Stored dataset items
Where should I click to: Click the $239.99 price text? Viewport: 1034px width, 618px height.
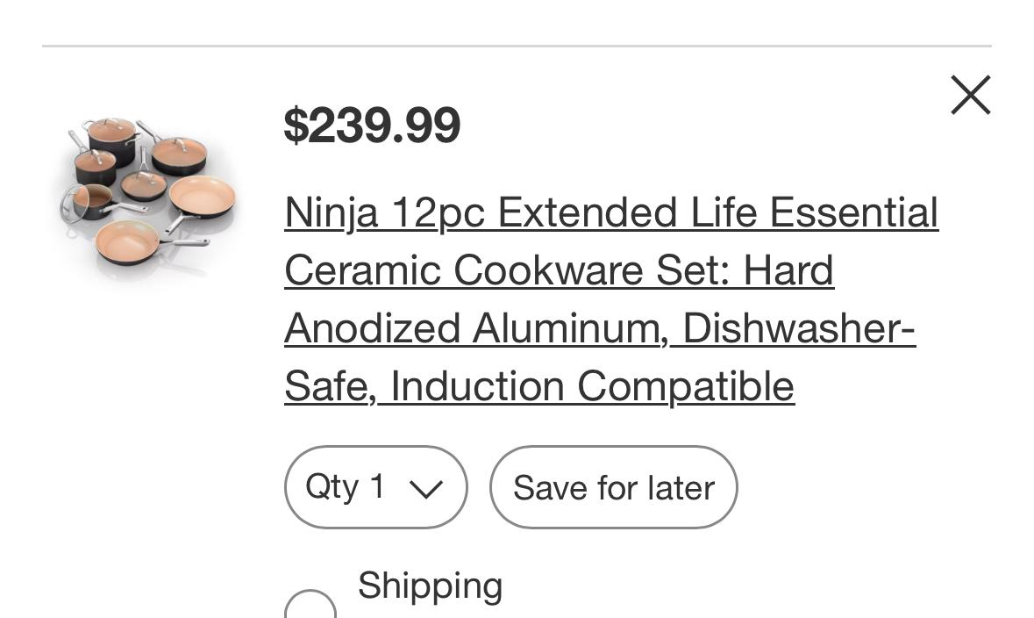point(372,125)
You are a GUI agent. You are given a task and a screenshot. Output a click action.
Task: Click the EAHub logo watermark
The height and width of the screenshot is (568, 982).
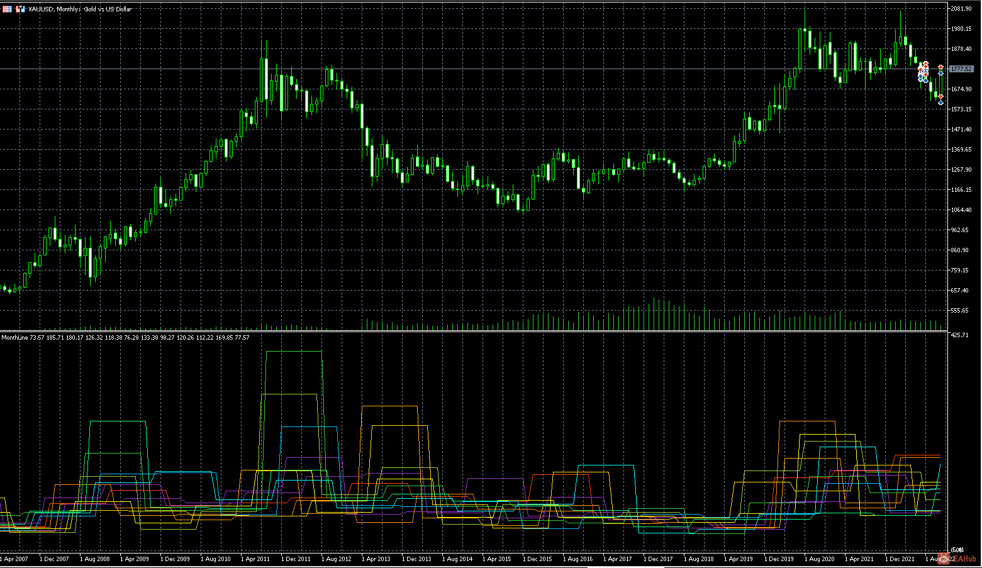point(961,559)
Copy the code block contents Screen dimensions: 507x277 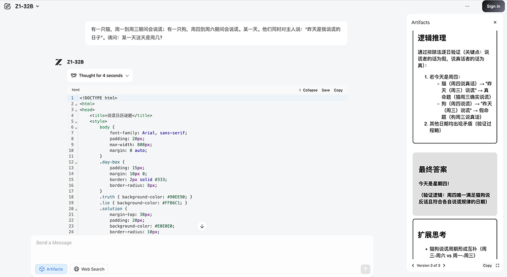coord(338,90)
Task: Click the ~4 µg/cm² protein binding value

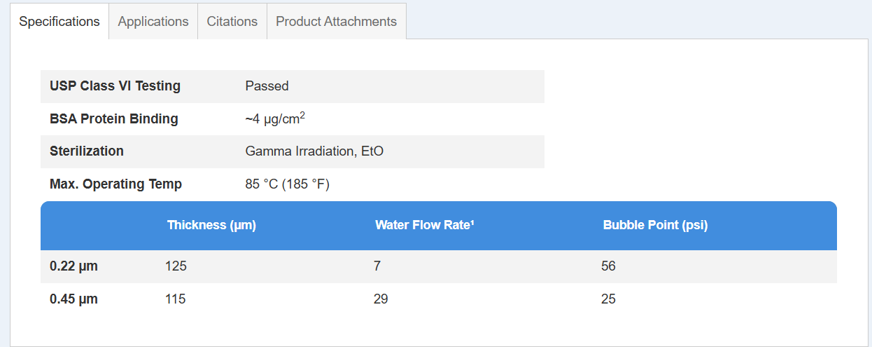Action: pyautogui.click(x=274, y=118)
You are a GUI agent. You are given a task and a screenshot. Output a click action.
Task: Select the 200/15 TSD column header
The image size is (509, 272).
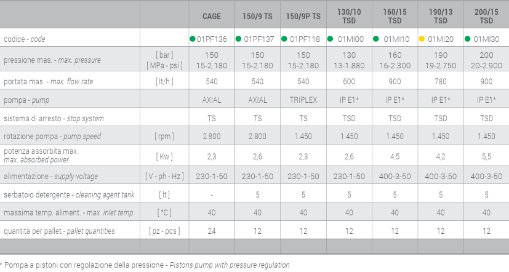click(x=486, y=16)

> About this exercise
Copy out exactly, with no pictures, the lines of the data from the first one through the line bearing "Task: Click the EAHub logo watermark".

> Exercise response
Where should I click to: Click the $239.99 price text? Viewport: 1034px width, 618px height.
point(372,125)
You are a GUI agent. You are given a task and a screenshot. Output a click action.
Task: Click the EAHub logo watermark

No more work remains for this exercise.